In this article, we show you how to leverage being nimble and fast to design an efficient and effective interview process that will help you hire faster and identify employees who will perform better and stay longer.
Speed is a key tool that startups can leverage to beat out larger competitors for new hires. Preparation is key to going fast and there two things you need to determine before you start interviewing: performanced-based goals, deal breakers and
Write out the performance-based goals that you expect your new hire will accomplish in their first year. Then, design your interview questions to evaluate each candidate based on their ability to meet these goals.
Performance based hiring is more accurate than trait-based or ‘gut feel’ hiring at predicting long-term performance and success.
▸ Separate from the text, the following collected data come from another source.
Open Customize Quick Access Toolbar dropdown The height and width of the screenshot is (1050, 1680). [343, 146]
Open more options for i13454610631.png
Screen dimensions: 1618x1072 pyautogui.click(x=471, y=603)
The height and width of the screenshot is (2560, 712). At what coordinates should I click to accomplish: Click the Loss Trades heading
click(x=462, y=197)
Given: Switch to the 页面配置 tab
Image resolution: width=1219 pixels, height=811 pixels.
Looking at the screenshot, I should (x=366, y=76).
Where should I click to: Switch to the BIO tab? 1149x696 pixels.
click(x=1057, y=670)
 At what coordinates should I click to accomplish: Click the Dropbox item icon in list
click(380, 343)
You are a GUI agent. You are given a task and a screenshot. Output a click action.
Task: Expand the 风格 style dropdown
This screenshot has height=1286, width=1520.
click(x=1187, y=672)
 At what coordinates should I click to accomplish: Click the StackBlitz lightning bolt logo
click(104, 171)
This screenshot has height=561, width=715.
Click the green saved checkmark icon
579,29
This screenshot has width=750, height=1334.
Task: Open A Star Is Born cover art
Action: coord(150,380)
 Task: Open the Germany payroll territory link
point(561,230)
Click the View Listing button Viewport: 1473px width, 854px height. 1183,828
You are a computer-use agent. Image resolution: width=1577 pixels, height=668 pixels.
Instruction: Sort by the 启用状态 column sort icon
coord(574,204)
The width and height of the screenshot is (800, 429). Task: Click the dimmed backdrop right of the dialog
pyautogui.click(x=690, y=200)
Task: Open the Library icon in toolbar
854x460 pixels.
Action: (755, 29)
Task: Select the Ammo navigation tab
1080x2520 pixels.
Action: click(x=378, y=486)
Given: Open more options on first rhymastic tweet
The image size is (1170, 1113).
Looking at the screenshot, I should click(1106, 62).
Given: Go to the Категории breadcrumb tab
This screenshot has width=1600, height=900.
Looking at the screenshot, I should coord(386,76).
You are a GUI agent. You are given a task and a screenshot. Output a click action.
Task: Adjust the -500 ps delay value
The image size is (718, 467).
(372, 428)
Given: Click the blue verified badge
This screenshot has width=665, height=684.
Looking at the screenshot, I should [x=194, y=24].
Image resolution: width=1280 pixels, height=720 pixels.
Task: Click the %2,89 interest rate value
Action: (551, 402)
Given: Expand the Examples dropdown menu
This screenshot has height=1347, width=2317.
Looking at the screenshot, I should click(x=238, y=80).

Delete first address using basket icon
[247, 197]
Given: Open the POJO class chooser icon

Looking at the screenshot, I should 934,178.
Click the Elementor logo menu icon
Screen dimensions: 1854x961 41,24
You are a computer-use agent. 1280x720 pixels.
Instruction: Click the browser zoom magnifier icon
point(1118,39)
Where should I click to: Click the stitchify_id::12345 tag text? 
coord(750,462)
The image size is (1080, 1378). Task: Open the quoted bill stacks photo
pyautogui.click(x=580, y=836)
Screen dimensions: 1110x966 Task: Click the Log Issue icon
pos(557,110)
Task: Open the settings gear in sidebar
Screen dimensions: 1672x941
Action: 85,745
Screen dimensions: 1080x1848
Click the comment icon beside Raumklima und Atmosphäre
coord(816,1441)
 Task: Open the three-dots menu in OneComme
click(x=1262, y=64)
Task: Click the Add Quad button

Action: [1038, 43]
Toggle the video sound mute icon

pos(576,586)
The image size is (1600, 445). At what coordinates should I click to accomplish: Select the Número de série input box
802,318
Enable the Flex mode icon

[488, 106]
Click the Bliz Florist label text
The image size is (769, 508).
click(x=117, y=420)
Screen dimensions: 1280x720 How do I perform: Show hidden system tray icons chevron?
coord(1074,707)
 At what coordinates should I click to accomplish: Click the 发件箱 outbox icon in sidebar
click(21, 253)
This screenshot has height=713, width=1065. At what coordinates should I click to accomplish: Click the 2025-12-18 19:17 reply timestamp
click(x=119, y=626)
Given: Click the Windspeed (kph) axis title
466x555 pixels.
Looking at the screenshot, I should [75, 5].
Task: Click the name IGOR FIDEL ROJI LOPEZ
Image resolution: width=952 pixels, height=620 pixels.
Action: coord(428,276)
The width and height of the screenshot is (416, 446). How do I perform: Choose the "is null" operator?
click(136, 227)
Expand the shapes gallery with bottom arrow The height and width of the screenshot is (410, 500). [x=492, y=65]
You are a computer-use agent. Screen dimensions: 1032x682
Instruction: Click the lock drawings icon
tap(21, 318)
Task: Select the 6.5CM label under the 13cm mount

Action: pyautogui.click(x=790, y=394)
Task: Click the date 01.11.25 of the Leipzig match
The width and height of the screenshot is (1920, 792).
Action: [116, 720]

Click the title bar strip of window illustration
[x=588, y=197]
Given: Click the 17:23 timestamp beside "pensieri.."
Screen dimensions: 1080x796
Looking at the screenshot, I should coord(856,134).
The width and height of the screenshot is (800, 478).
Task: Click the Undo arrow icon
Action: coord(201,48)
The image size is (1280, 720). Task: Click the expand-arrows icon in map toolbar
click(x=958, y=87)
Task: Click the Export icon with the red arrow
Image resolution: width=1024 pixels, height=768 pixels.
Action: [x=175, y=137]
When you base hiring decisions on specific and result-focused abilities, you’ll not only help eliminate bias toward traits that aren’t consequential to the job, but you will also won’t make bad hires whose real abilities are misaligned to the needs of the role.
Take a few minutes up front to decide what these are for each role and make sure your interview process includes questions for each deal breaker. Communicate these issues to everyone in the hiring process, and when a deal breaker appears, screen out the candidate. Instant disqualifiers will save you much time and expense pursuing ill-suited candidates.
Plan carefully to get the most important information early in the screening process, dig deeper through effective interviews, and pick your hires based on the criteria that will most-effectively predict their success. We recommend these steps:
Give yourself a means to evaluate the critical things this person must be able to do to be successful at their job.
For example, if the job requires competency with specific languages or tools, don’t take a candidate’s word that they are experts; provide a means for them to demonstrate their proficiency or ask questions that should be easy for an expert to answer, but difficult for a novice to fake. Ask these questions as early as possible, including in the application.
Be clear about salary expectations right up front. Don’t get to the end and find out they want you to match their cushy Facebook offer (including free lunch and a massage room).
Candidates with lower interest often won’t do the homework, letting you know up front that they’re not that serious. Others won’t devote enough time to the homework to do it well. It’s a great filter to screen out candidates that interview well but won’t make a good hire.
A few tips about using homework in the hiring process:
Homework isn’t just about the quality of their answers on the assignment, it allows you to see how people think and how they approach their jobs.
Homework assignments should be easy for the right person to complete and shouldn’t take more than an hour or two.
If your homework takes more time, compensate people appropriately. You’ll be surprised how much goodwill you’ll get from a $20-$50 Starbucks or Amazon gift card.
Every interview needs to drive toward a specific result. Every interview needs to move you forward in the process. We recommend a 4-step process that can be completed end-to-end in about 10 days.
Simple Interview structure:
During the on-site interviews, your team should pre-plan the questions and ask each candidate the same slate of questions. These conversations don’t have to be rigid, but you need to cover each question. This will make sure key areas are covered and help you compare candidates.
Decide ahead of time on the key factors for this role and have a simple way of evaluating them. When you already have a framework for making a decision, you can target your interviews appropriately and avoid wasting time when making your choice.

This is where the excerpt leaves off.